- PLAN.md: full implementation plan from issue - config.py: configurable thresholds, API keys via .env - ingestion/: EDGAR RSS poller + Form 4 XML parser - db/: SQLite schema + interface (WAL mode) - signals/: filter engine (buy/10b5-1/value/role) + cluster detector - alerts/: Slack webhook alert with score gating - broker/: Alpaca paper/live trade execution - backtest/: historical signal backtesting with yfinance - main.py: CLI entrypoint (run | fetch-once | backtest)
9.1 KiB
Insider Copytrade System -- Implementation Plan
Description
A personal system that monitors SEC EDGAR Form 4 filings in real-time, filters for high-quality insider buying signals, alerts via Slack, and optionally executes trades automatically through Alpaca's paper or live trading API.
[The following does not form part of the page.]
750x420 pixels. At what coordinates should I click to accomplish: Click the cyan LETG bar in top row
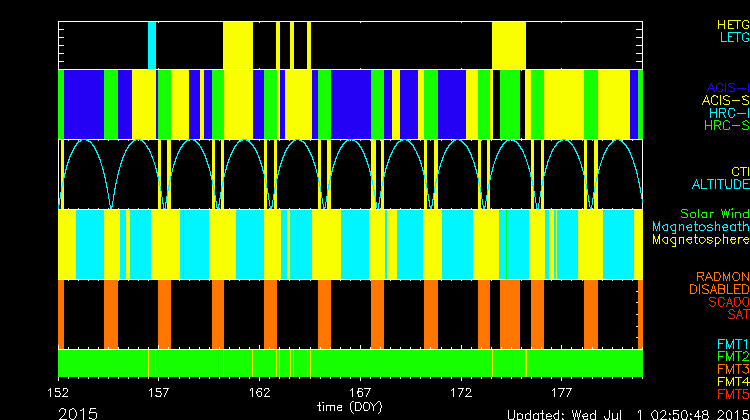pyautogui.click(x=152, y=45)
The system is fully self-hosted, uses only free/public data sources, and requires no third-party data subscriptions.
Background
Company insiders (executives, directors, >10% shareholders) must file SEC Form 4 within 2 business days of any trade. This is public data via SEC EDGAR. The signal value of insider buying is academically documented -- executives buying their own stock with personal capital is a meaningful vote of confidence, particularly when:
- Multiple insiders buy simultaneously (cluster signal)
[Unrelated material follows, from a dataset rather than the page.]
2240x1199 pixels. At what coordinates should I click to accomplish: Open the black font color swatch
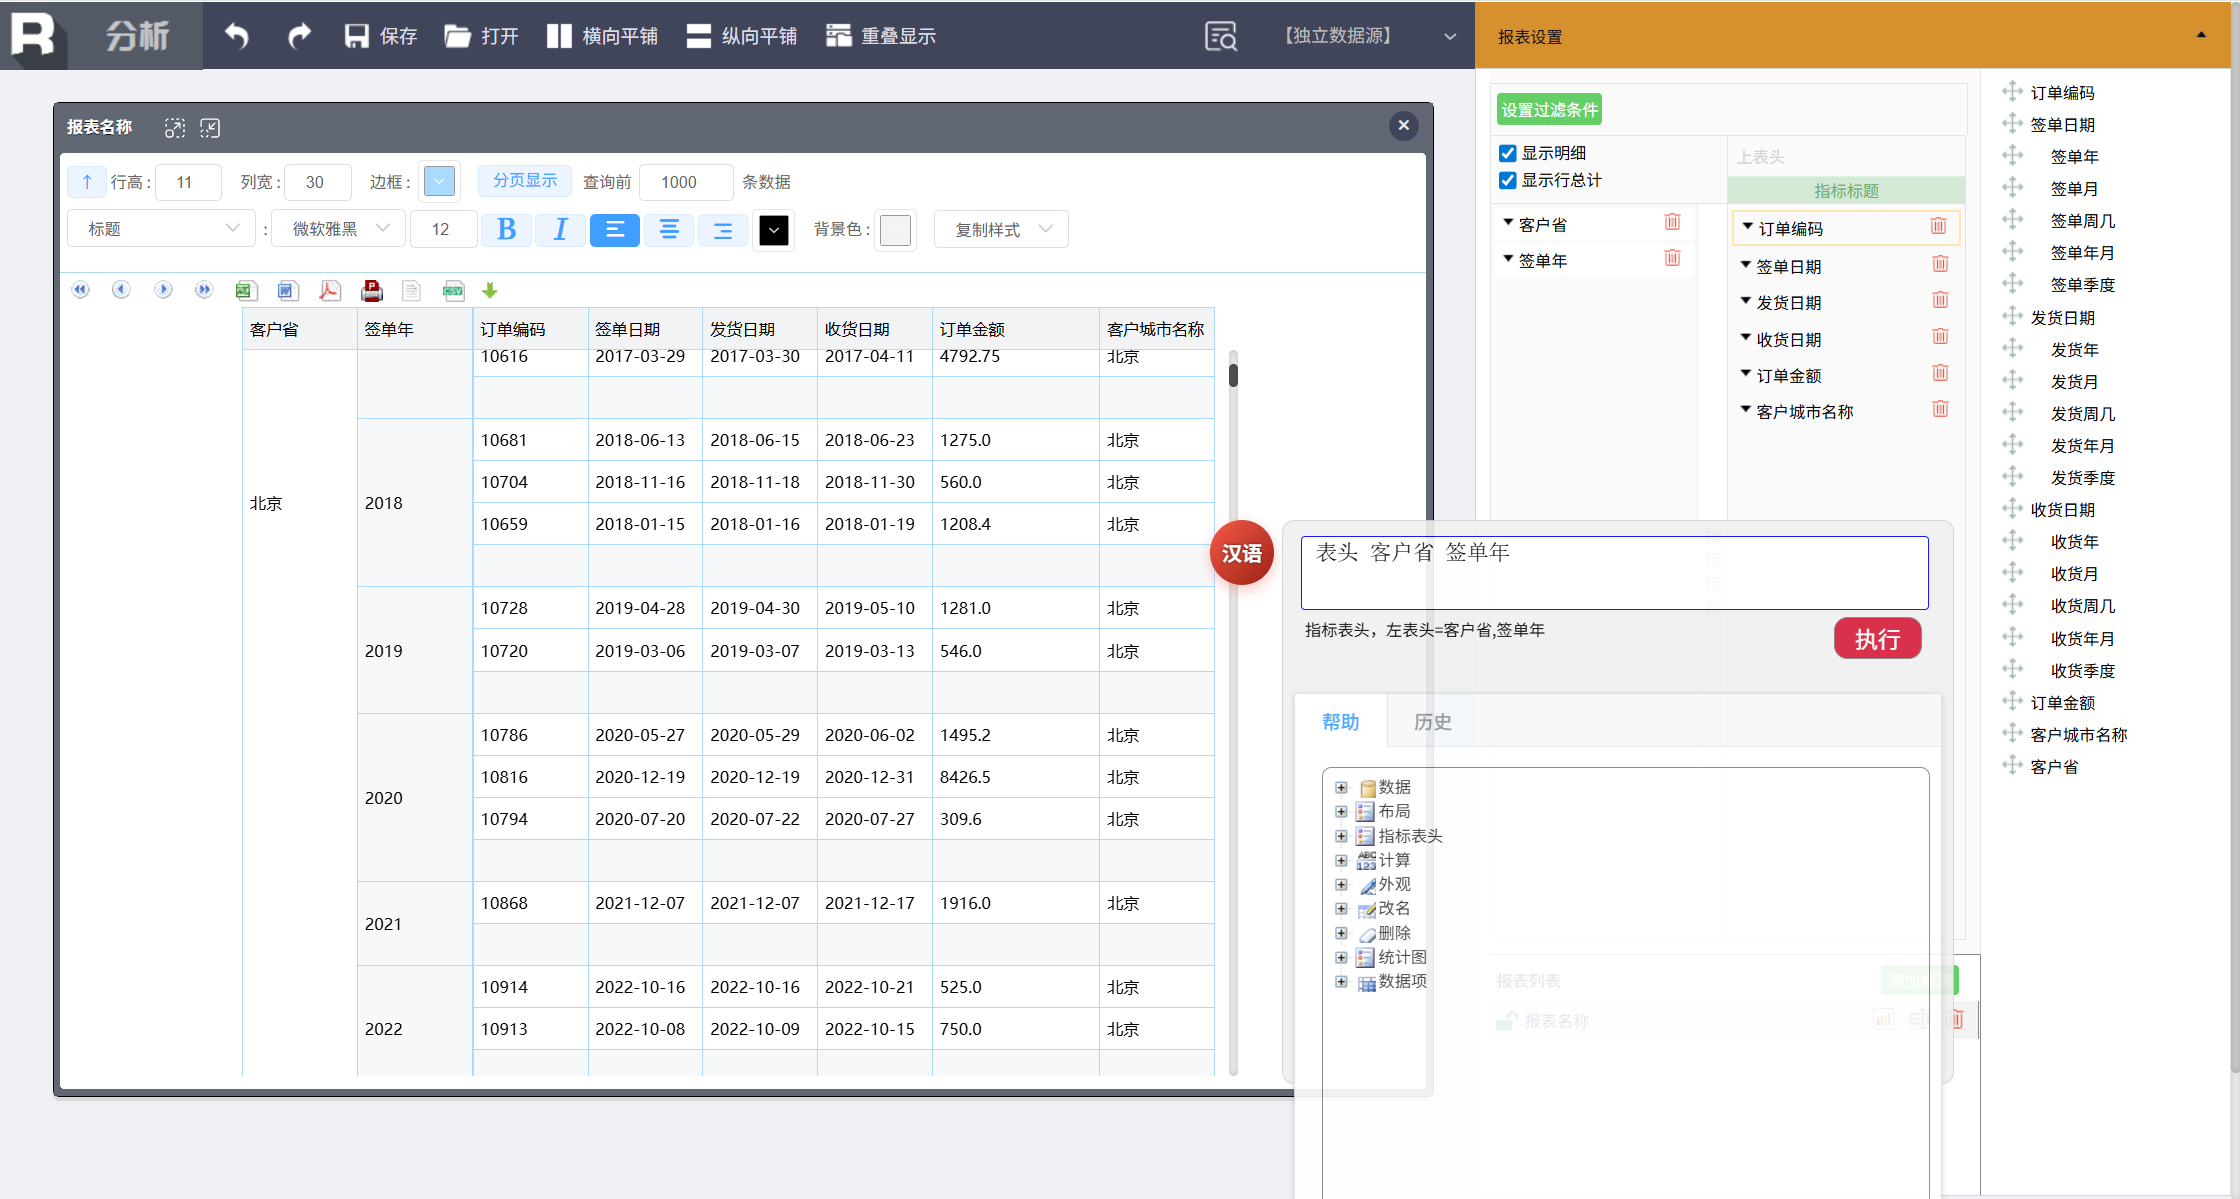773,230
- The trade is unplanned (not a 10b5-1 scheduled plan)
- The company is small/mid-cap (less institutional arbitrage)
The edge vs. political trade copying: 2-day disclosure lag vs. 45 days, and the signal is company-specific rather than sector-level.
Key risk: This signal is publicly known and tracked. The edge is in filtering quality and execution speed, not data exclusivity. Large-cap Form 4 signals are arbitraged quickly. Focus on small/mid-cap, clustered, unplanned buys.
System Outline
SEC EDGAR RSS Feed (poll every 10 min)
|
[Ingestion Layer]
|
Parse Form 4 XML
|
[Filter Engine]
- Buy only (flag = A)
- Exclude 10b5-1 plans
- Min transaction size
- Role weighting
- Cluster detection
|
SQLite Database
|
┌────────────┬──────────────┐
| | |
[Backtester] [Slack Alert] [Alpaca API]
(manual) (paper/live)
Actionables
Phase 1 -- Data Ingestion
Goal: Reliably pull and parse Form 4 filings as they appear.
Tasks:
- Set up project structure
insider-copytrade/
ingestion/
edgar_poller.py # polls EDGAR RSS
form4_parser.py # parses XML -> structured dict
db/
schema.sql
db.py # SQLite interface
signals/
filter_engine.py # applies signal filters
cluster_detector.py
alerts/
slack_alert.py
broker/
alpaca_client.py
backtest/
backtest.py
config.py
main.py
- Poll EDGAR RSS for Form 4 filings every 10 minutes:
https://www.sec.gov/cgi-bin/browse-edgar?action=getcurrent&type=4&dateb=&owner=include&count=40&search_text=&action=getcurrent
SEC also provides a structured latest filings feed:
https://efts.sec.gov/LATEST/search-index?q=&forms=4
-
For each new filing, fetch and parse the XML document. Key fields to extract:
issuerTradingSymbol(ticker)rptOwnerName,officerTitle(insider name + role)transactionDatetransactionAcquiredDisposedCode(A = buy, D = sell)transactionShares,transactionPricePerSharetransactionTotalValue(compute if not present)footnotes(check for "10b5-1" mention)sharesOwnedFollowingTransaction
-
Store raw filing XML + parsed fields. Track
accessionNumberas dedup key.
SQLite schema:
CREATE TABLE filings (
id INTEGER PRIMARY KEY AUTOINCREMENT,
accession_number TEXT UNIQUE,
ticker TEXT,
cik TEXT,
insider_name TEXT,
role TEXT,
transaction_date TEXT,
filed_date TEXT,
shares REAL,
price REAL,
total_value REAL,
flag TEXT, -- A or D
is_10b51 INTEGER, -- 0 or 1
post_tx_shares REAL,
created_at TEXT
);
CREATE TABLE signals (
id INTEGER PRIMARY KEY AUTOINCREMENT,
ticker TEXT,
trigger_date TEXT,
cluster_size INTEGER,
total_cluster_value REAL,
score REAL,
alerted INTEGER DEFAULT 0,
executed INTEGER DEFAULT 0,
created_at TEXT
);
Phase 2 -- Filter Engine
Goal: Reduce noise to actionable signals only.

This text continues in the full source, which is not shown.